Di and Viv and Rose are unlikely fellow-travelers, as many of us were when randomly thrust into the “uni” suite with all our adolescent baggage. We were expected to deal — and we all did, some better than others. Given that premise, I was expecting a frothier evening, a comedy. I did laugh, a lot. But I also annoyed the man in front of me as I fumbled for tissues when the girls made me weep.
Written in 2010, Di and Viv and Rose has been workshopped and produced to solid reviews in the UK and workshopped here with the current cast. It would be difficult to choose one performance as better than the others, since each of these young actors is both fully engaged in the character she plays, and in the relationship with the two others. They are stunningly real and consistently in the moment. You leave the theater, leaving behind three women you “know.”
As the play draws to a close, and the playwright is pulling it all together, she underscores the import of our rites of passage with the artful casualness that defines her prose. One of the women has died, and another eulogizes her, using much the same speech she had been preparing for a wedding toast. She stands alone on the stage:
“It turns out that what you need to say at someone’s funeral isn’t so different from what you want to say at their wedding.”

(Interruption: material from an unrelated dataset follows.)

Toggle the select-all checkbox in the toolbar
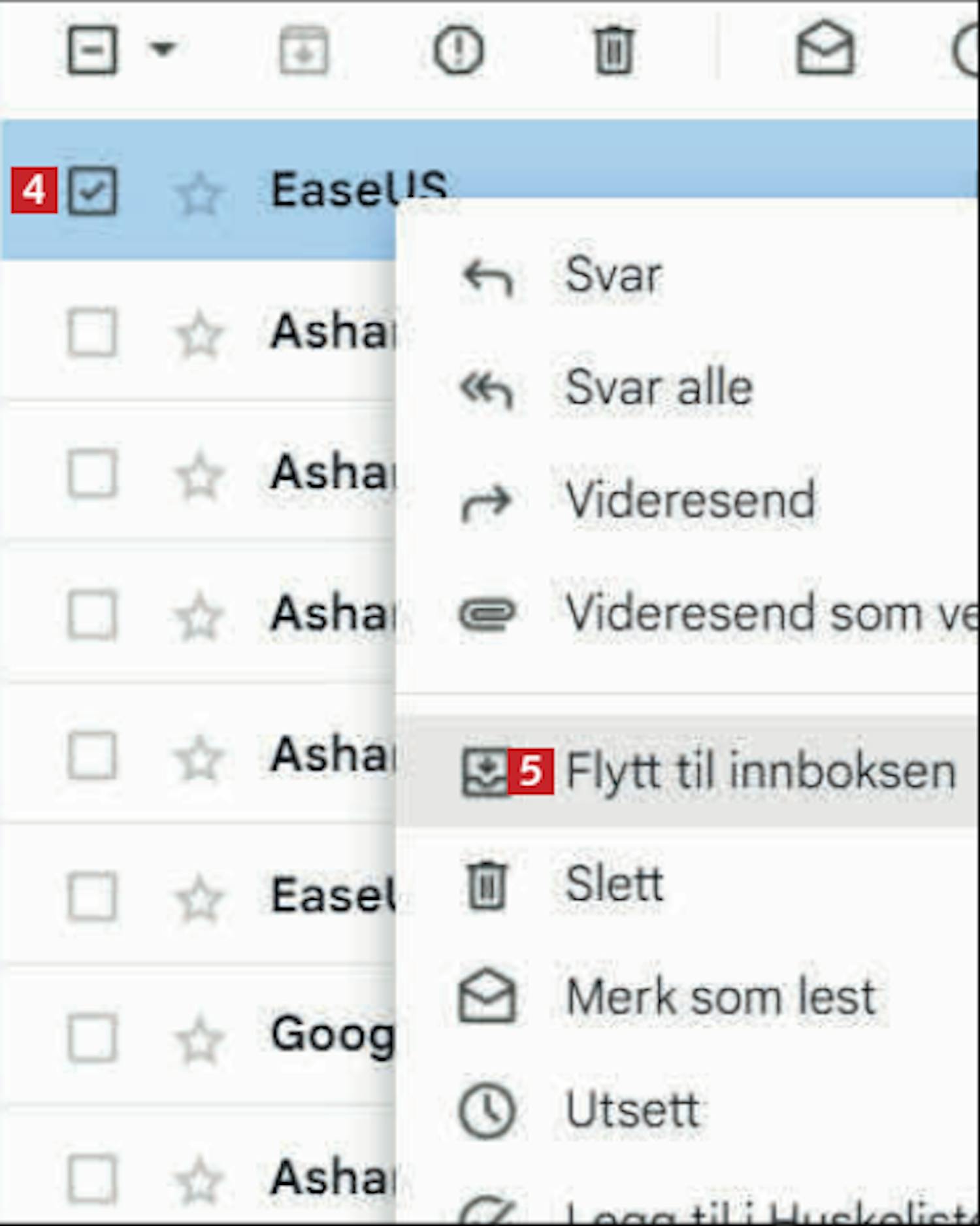Image resolution: width=980 pixels, height=1226 pixels. [93, 50]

She goes on to speak to her loss:
“…[W]e were still young enough …[when we met]…to say we grew up together. I used to think growing up together meant you just happened to shoot upwards alongside certain people but now I think the way you shoot up, the shape you shoot up in — is contingent on a few people shooting up with you. You grow up together in the sense that if something bad or sad or good happens to one of you, it almost happens to the other.
If you’re lucky enough to have a friend you grew up with in this way, you believe the arrangement is for life. And when they pull out …what you feel is sadder than I knew was possible.”
It’s a very big play on a very short run in a very small house. If you can get a ticket, I can promise you two hours of fresh, original theater in Di and Viv and Rose.
Di and Viv and Rose — Written by Amelia Bullmore; directed by Leta Tremblay
WITH: Olivia Levine (Di), Raven Pierson (Viv), Leslie Erin Roth (Rose).
Sets, props and lighting by Reilly Horan, costumes by Alice Wang, sound by Beth Lake. Produced by Allison Ciuci at the Studio Theatre, 410 West 42nd Street, Manhattan.
A short run through June 19th. Running time: 2 hours and 15 minutes with one intermission.
NOTE:
There is a warning on the Telecharge site, and in the program, and in an announcement before the performance begins — a warning that the play may not be appropriate for all audiences because it depicts a character grappling with the aftermath of a rape. We don’t usually comment on announcements but I’m making an exception here.
In a nation where someone is sexually assaulted every 107 seconds it is far too common an event to be so precious about it in the disclaimer department.